Du pinard, pas des hangars !

Système U sème sa zone

La grande distribution débarque dans l’arrière-pays héraultais. Mais certains « arriérés » rechignent à se laisser bouffer le foncier. Un débat enflammé s’engage : sur l’avenir de la paysannerie, l’agressivité commerciale des hypers, l’emploi et les mutations du paysage… Bilan provisoire.

ZONES INDUSTRIELLES, zones artisanales, zones commerciales, zones d’aménagement « concerté »… Partout c’est la zone. Périphériques, autoroutes et migration salariée viennent parachever le massacre. Fans d’agglomérations dégueulant leurs horreurs urbanistiques sur les campagnes environnantes, les aménageurs du territoire bétonnent à tout va les espaces jusqu’à présent épargnés par le progrès. Et s’il vous plaît, on ne moufte pas, car tout ça « crée de l’emploi » !

À Clermont-l’Hérault, dans l’arrière-pays montpelliérain, les élus se sont mis en tête d’implanter une ZAC sur la Salamane pour, entre autres, y installer une centrale de distribution Système U, en place et lieu de 70 hectares de vigne. Et la communauté de communes du Clermontais de lâcher les biffetons à hauteur de quatre fois le prix du foncier estimé par la Safer1. De quoi appâter des exploitants malmenés par les ressacs du marché viticole. Mais la spoliation de terres agricoles par une multinationale de la distribution alimentaire en a hérissé plus d’un. Un collectif2 a déposé un recours au tribunal administratif de Montpellier pour non-respect des règles du droit de la concurrence, abus de position dominante en l’espèce, illégalité des stipulations relatives à la fiscalité locale… Le recours n’étant étudié que dans un ou deux ans, le collectif a organisé débats et réunions publiques : faute

par ferri

de concertation, on prend la parole ! Ces larges assemblées ont fait émerger des réflexions agitées, parfois prosélytes, où paysans-vendeurs, alternatifs remontés, édiles encartés et autres habitants de la vallée sont venus s’expliquer. « Moi, ça me fait doucement rire de vous entendre parler d’agriculture… Je ne vous vois jamais aux manifestations à Montpellier… Il y a vingt ans, avec tout le village, on remplissait des cars !  », s’écrie un vigneron. Les premiers échanges ont été tendus entre viticulteurs prêts à se déposséder à bon prix d’un « capital contre-productif » et voisins découvrant les réalités d’une agriculture en crise. « Qui ici voudrait payer pour travailler ?, s’énerve un agriculteur. Au moins, cariste à Système U, on gagne quelque chose ! »

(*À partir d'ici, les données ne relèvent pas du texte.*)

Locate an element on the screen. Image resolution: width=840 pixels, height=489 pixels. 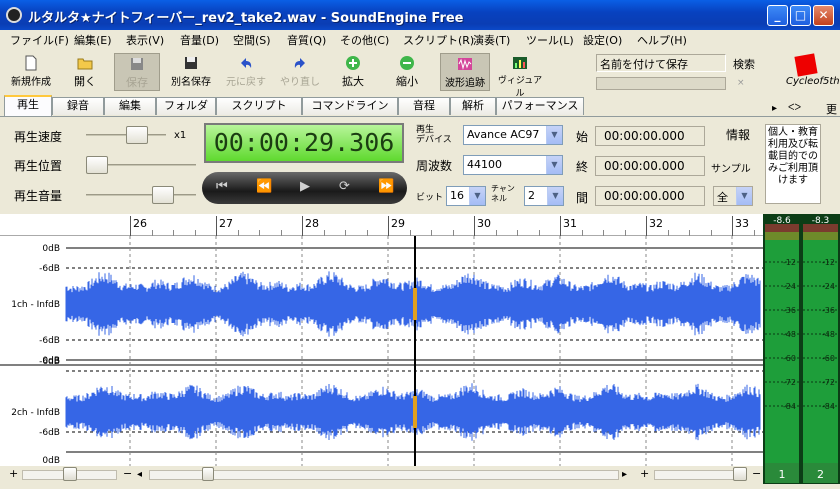
close-button: ✕ is located at coordinates (824, 16).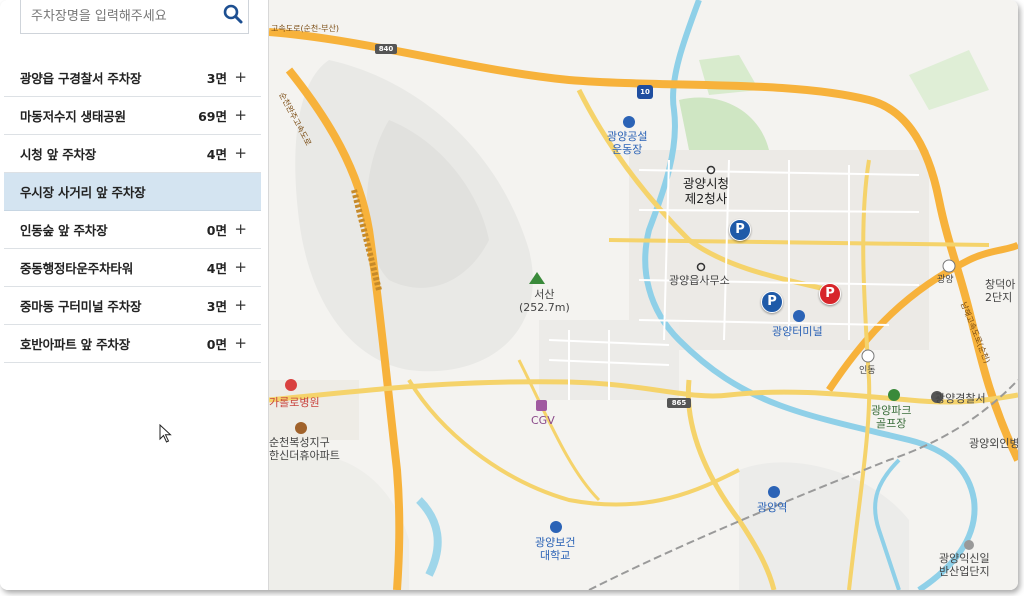  What do you see at coordinates (994, 444) in the screenshot?
I see `clinic-label: 광양외인병` at bounding box center [994, 444]. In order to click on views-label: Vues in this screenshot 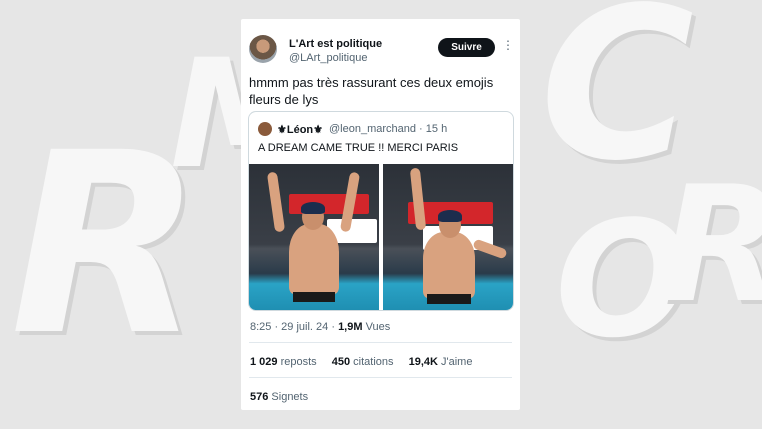, I will do `click(376, 327)`.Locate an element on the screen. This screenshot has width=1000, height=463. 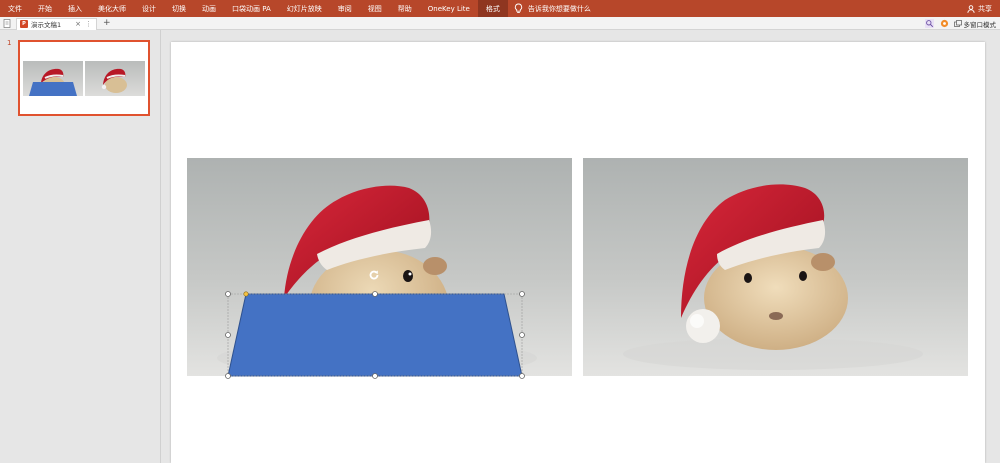
tab-menu-icon: ⋮ is located at coordinates (88, 24).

Entre campagnes d’arrachage, difficulté de transmission et surendettement, la braderie du monde agricole est au coeur des discussions. Le risque de gommer le caractère paysan de la vallée de l’Hérault est déploré par certains : « Ce qui est scandaleux, c’est le prix offert. À hauteur de 6 euros du mètre carré, tout le monde vendra, et ce prix deviendra la norme. » Certains jusqu’au-boutistes proposent d’exiger plus : « La vraie valeur d’une terre agricole, c’est bien plus que ça ! » Rapidement, les arguments défendus par les opposants sont repris par les promoteurs du « développement ». On met en exergue les terres non exploitées, on propose çà et là des parcelles pour installer des agriculteurs « bio », on s’assure le concours d’études environnementales et de « compensations »… Bref, les arguments anti-système U sont repris par les « pro »… Car le passage d’un territoire rural à un espace péri-urbain, ou « rurbain », s’appuie sur l’actif laisser-faire des décideurs. Les responsables syndicaux et les élus de la chambre d’agriculture ont brillé par leur absence, mis à part quelques membres de la Conf’.

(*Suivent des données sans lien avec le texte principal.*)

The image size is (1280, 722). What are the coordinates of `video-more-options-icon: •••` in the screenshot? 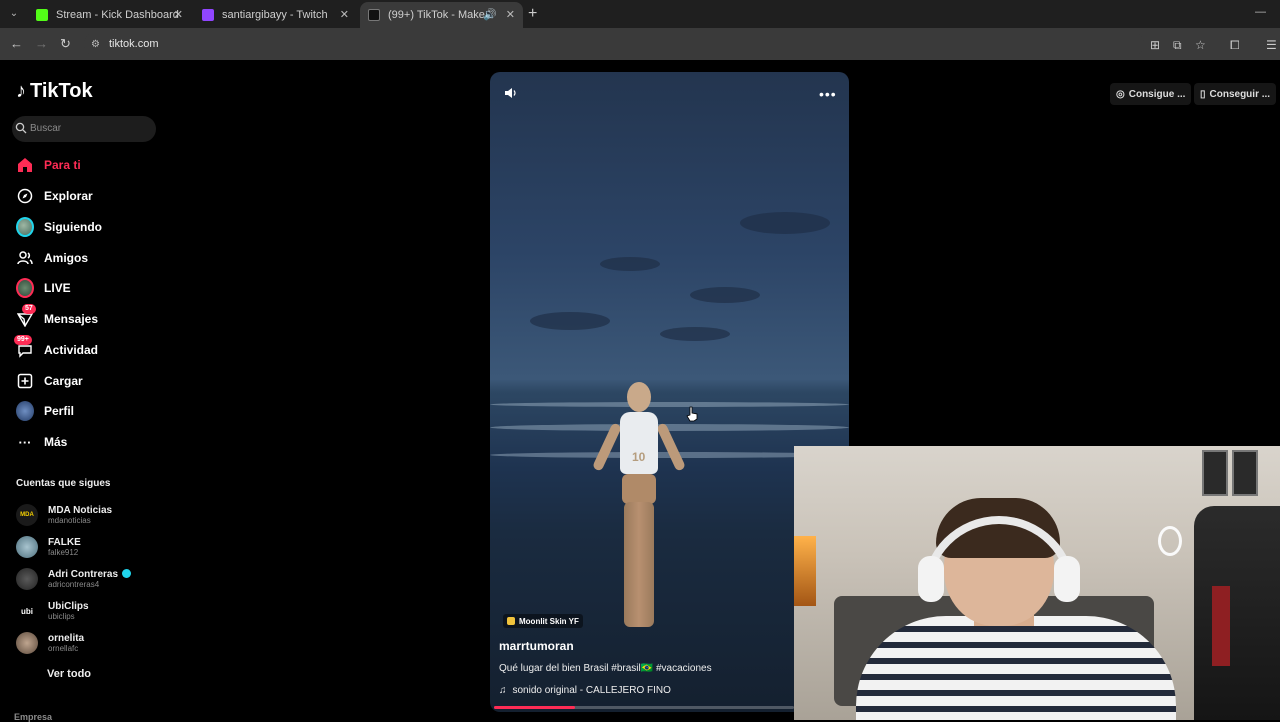 It's located at (828, 94).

Personne pour faire le bilan des destructions d’emplois engendrées, personne pour valoriser les possibilités de développement d’une activité locale – diversification, création d’emplois socialement utiles… Un syndicaliste soulignait pourtant la situation stratégique de la vallée qui, au lieu de crouler sous le béton et les camions, pourrait être « la vitrine d’une agriculture moderne, avec ateliers de transformation, magasins de producteurs, ateliers de petite découpe, meule à façon… » Mais en attendant la décision de justice, les discussions prennent parfois un tour amer.

En septembre, lors d’une manifestation viticole à Montpellier, Philippe Vergne, porte-parole des vignerons du Midi, annonçait : « Au cours de la dernière campagne, les prix des vins de pays pour le consommateur ont augmenté de 14 %, alors que le prix payé au producteur était en recul de 9% […] La grande distribution se gave… » Quant à Serge Papin, le tout-puissant patron de Système U, il vient de publier avec Jean-Marie Pelt, pape radiophonique du développement durable, un bouquin intitulé Consommer moins, consommer mieux…


1 Société d’aménagement foncier et d’établissement rural.